SCXML: Comments on the new draft [LONG] from Torbjörn Lager on 2007-03-06 (www-voice@w3.org from January to March 2007)

From: Torbjörn Lager <torbjorn.lager@gmail.com>
Date: Tue, 6 Mar 2007 21:16:05 +0100
To: www-voice@w3.org
Message-ID: <6ad4bdae0703061216h776b99eo66153441f76500d0@mail.gmail.com>
Dear All,

Based on my thoughts reading the new SCXML draft, and on my experiences
implementing most of it (see http://www.ling.gu.se/~lager/Labs/SCXML-Lab/ -
now in a new version!), I have put together a fairly long list of
comments/questions/recommendations that I would like to share with you.

Most of my comments/recommendations are motivated by a desire for
expressivity, simplicity, brevity and efficiency. I have no idea what is
required for backwards compatibility with for example CCXML - I leave that
for others to work on.

Best regards,
Torbjörn Lager


1. The algorithm
----------------

1.1 The algorithm seems to work (I have implemented most of it - found just
one error so far, which have reported), and let me begin by expressing my
admiration for the people who are able to design something that complex that
actually works. An algorithm that works is certainly a major step forward.

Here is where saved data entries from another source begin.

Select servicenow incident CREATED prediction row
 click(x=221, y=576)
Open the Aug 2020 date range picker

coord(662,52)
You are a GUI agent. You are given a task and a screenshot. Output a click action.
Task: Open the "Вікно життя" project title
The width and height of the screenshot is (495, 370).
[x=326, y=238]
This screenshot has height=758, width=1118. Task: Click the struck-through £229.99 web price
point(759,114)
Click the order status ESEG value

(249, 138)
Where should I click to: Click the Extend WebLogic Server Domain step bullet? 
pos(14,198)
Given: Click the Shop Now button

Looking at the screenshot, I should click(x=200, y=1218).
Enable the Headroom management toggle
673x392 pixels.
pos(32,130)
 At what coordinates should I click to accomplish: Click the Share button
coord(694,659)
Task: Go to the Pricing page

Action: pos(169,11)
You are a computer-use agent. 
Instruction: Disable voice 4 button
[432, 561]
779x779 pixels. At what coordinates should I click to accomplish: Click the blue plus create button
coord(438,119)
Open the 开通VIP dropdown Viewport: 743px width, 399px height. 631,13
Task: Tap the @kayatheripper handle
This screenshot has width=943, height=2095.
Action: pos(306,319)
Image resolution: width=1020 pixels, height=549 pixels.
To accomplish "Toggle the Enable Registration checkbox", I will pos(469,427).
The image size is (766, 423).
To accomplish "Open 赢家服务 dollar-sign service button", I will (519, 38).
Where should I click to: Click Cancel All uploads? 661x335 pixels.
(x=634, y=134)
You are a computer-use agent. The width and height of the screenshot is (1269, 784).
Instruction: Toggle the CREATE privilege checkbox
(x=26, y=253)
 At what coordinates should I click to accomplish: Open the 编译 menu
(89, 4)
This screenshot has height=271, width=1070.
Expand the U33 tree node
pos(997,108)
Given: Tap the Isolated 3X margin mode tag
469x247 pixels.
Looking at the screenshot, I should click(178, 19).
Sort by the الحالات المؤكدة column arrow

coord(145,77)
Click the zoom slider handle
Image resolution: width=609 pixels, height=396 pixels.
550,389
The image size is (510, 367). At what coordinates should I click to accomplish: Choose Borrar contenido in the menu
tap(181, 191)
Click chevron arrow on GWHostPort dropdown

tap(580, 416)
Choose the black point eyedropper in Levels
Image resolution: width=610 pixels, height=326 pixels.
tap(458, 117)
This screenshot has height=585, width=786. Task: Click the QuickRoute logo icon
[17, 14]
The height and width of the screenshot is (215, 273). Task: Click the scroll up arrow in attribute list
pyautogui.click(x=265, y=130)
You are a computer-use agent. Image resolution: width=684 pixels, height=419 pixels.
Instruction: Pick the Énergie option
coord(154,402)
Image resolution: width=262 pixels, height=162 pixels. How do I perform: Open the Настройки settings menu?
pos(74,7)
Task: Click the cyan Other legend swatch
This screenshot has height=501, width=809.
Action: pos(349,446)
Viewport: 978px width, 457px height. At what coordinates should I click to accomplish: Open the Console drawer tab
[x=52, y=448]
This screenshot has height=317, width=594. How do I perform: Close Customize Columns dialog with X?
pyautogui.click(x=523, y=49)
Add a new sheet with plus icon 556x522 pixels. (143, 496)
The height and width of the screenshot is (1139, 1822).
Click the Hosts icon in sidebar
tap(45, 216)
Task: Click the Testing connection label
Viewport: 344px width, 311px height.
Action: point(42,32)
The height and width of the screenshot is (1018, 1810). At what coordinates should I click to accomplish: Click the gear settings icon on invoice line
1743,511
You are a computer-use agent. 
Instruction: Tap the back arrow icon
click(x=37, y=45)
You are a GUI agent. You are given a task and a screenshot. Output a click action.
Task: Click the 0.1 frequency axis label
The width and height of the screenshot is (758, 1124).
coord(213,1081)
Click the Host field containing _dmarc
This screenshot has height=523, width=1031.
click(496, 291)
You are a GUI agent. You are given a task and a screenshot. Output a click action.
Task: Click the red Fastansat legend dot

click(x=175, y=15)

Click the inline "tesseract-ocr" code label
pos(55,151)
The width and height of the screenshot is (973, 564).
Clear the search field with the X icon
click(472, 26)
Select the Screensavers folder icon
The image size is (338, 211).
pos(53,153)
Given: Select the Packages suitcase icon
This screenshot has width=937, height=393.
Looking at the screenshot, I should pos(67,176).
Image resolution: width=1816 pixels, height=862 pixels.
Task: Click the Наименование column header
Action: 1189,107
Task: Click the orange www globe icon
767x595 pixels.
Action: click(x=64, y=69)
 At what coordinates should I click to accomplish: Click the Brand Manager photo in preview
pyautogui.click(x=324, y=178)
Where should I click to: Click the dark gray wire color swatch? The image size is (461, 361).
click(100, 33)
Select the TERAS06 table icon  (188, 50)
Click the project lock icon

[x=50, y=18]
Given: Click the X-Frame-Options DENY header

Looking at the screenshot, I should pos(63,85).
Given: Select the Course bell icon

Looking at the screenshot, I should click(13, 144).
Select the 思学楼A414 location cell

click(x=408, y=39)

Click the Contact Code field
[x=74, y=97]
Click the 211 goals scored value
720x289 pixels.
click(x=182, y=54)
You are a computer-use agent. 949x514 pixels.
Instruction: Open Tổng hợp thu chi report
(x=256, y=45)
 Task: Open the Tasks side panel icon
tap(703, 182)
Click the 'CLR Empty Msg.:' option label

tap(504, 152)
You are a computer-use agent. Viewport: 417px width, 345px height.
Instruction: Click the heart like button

1.2 However, the complexity of the algorithm may also be its weakness since
it is supposed to provide the semantics of SCXML - "Implementations are free
to implement SCXML intepreters in any way they choose, but they must behave
as *if* they were using the algorithm defined here." (Section C - first
paragraph). Well, to implement something behaving as *if* it was using that
algorithm, using *another* algorithm, would be almost impossible I believe.
Of course, there are bits and pieces in the algorithm that can (and should)
be replaced with more efficient alternatives in actual implementations (e.g.
for computing the LCA), but more radical changes, such as running each child
of <parallel> in a separate thread won't work (or at least won't make sense,
since one would have to do so much synchronization of the threads that the
point of using concurrency would be lost). It would be nice if it was
possible to come up with a precise yet user-friendly specification of the
semantics of (in particular) <parallel> which really did allow the use of
different algorithms - execute the transitions in "lockstep" (as in the
present algorithm), one at a time (cf section B.2), or in separate threads
(where the order of execution will be arbitrary and beyond the control of
the user). But I realize that a formal specification may not be possible,
and I know too little about UML to say if it has been attempted already.

1.3 Would it be possible to settle for a more 'indeterminate' semantics, to
tolerate certain subtle differences between different implementations, and
instead educate developers to never rely on such differences?

1.4 What can be said about the computational complexity of the algorithm?
Efficiency may not be that important in the majority of SCXML use cases, but
in others it might. (An example might be the use of SCXML as a game engine
component.) I get the impression that the Remove Conflicting Transitions
Phase in particular is slow (However, could it be that that phase could
somehow be preprocessed offline, or cached online?)


2. States and Pseudostates
--------------------------

2.1 I don't think it makes sense to allow transitions into <initial>! (In
other words, <initial> should not be considered a 'transition target'.)
Reasons: 1) As far as I know (but I may be wrong), UML diagrams do not allow
that, 2) it does not seem to increase expressivity, and 3) if we don't allow
it, there is no need for <inital> to have an ID, which is a good thing...

2.2 Allow for <transition> as children of <parallel>. I see no reason for
not allowing that.

2.3 Since two <final> states can differ only in ID (since they have no
children) it doesn't make much sense to allow more than one <final> as a
child of <scxml>.

2.4 I don't think a <final> as a child of <scxml> should be required. Some
systems just don't need to ever terminate!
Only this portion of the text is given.